— begin RECORD EXTRACTS —
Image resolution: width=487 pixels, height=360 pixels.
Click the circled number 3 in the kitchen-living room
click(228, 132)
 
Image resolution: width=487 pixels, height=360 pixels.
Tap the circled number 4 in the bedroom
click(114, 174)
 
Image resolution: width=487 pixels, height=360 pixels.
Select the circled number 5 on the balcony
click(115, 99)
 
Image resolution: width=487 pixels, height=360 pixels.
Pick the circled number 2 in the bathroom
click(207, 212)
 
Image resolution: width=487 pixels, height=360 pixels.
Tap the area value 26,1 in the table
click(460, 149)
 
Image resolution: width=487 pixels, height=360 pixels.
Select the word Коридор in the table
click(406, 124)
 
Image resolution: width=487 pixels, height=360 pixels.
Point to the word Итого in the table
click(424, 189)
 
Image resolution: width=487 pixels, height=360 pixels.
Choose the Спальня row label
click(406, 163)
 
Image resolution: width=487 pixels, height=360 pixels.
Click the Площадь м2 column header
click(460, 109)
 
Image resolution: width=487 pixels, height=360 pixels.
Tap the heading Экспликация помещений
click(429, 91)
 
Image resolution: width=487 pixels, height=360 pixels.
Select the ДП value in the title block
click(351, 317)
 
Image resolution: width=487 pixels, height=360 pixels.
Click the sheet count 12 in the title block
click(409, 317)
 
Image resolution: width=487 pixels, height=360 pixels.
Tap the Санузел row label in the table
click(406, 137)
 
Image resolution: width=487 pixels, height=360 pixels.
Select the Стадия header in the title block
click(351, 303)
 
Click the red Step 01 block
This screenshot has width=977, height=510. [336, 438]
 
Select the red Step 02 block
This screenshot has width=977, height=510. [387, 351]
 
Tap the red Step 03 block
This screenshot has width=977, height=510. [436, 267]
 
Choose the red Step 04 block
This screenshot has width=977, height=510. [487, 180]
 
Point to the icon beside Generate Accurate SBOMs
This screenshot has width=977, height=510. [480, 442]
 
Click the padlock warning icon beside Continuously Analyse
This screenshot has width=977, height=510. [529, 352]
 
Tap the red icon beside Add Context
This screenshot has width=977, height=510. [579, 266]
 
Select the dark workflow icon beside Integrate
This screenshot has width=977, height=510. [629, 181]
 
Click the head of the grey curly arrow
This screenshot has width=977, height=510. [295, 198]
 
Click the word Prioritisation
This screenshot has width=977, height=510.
— end RECORD EXTRACTS —
— begin RECORD EXTRACTS —
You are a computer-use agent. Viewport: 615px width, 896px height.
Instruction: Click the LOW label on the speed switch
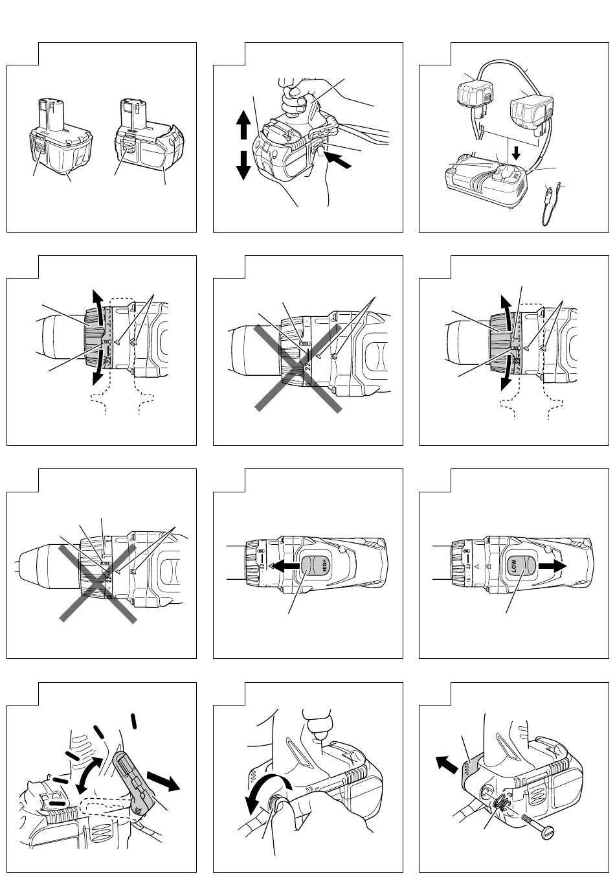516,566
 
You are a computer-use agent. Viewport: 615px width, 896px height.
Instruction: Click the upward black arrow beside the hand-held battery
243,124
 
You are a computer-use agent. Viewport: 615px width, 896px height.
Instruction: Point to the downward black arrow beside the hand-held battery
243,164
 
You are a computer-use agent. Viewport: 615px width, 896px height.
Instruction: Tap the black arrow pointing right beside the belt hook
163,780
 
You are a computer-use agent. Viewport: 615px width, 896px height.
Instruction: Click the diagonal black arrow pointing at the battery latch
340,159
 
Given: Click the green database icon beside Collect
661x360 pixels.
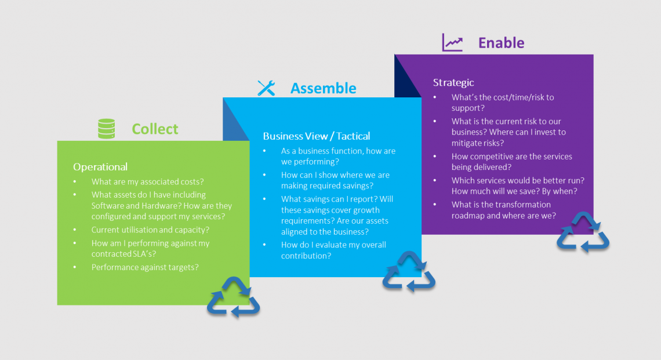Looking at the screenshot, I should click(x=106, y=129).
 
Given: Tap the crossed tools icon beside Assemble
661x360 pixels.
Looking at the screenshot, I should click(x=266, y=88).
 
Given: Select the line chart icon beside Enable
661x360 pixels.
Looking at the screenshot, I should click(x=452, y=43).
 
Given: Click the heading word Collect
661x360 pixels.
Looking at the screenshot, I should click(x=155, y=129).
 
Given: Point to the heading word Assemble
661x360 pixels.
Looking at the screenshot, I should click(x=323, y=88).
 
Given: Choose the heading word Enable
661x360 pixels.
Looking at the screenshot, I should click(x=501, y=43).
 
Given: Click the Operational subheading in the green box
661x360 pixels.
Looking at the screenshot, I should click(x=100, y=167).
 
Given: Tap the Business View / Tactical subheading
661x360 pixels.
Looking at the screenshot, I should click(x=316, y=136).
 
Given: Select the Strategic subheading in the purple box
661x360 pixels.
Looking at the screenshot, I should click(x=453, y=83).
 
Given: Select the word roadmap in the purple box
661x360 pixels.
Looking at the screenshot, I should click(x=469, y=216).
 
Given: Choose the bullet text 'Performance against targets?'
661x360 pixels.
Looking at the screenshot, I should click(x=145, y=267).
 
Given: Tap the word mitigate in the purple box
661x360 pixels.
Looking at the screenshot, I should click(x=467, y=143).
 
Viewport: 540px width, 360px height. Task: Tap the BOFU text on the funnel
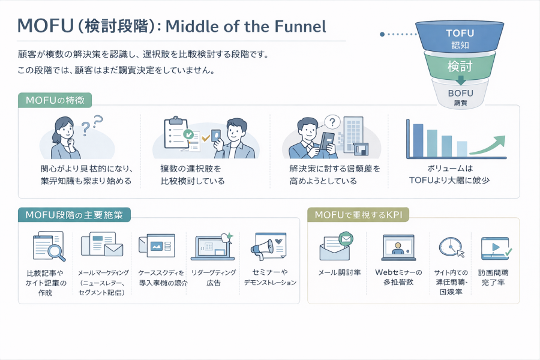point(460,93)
— end RECORD EXTRACTS —
SHORT PROBLEM
Reproduce the rows beginning at the line that contains "Tap the red Step 03 block" and ending after the line that contains "This screenshot has width=977, height=510. [295, 198]". Replace every "beside" with "next to" and leave all else unchanged.

EXERCISE OUTPUT
Tap the red Step 03 block
This screenshot has width=977, height=510. [436, 267]
 
Choose the red Step 04 block
This screenshot has width=977, height=510. [487, 180]
 
Point to the icon next to Generate Accurate SBOMs
This screenshot has width=977, height=510. [480, 442]
 
Click the padlock warning icon next to Continuously Analyse
This screenshot has width=977, height=510. [529, 352]
 
Tap the red icon next to Add Context
This screenshot has width=977, height=510. [579, 266]
 
Select the dark workflow icon next to Integrate
This screenshot has width=977, height=510. [629, 181]
 
Click the head of the grey curly arrow
This screenshot has width=977, height=510. [295, 198]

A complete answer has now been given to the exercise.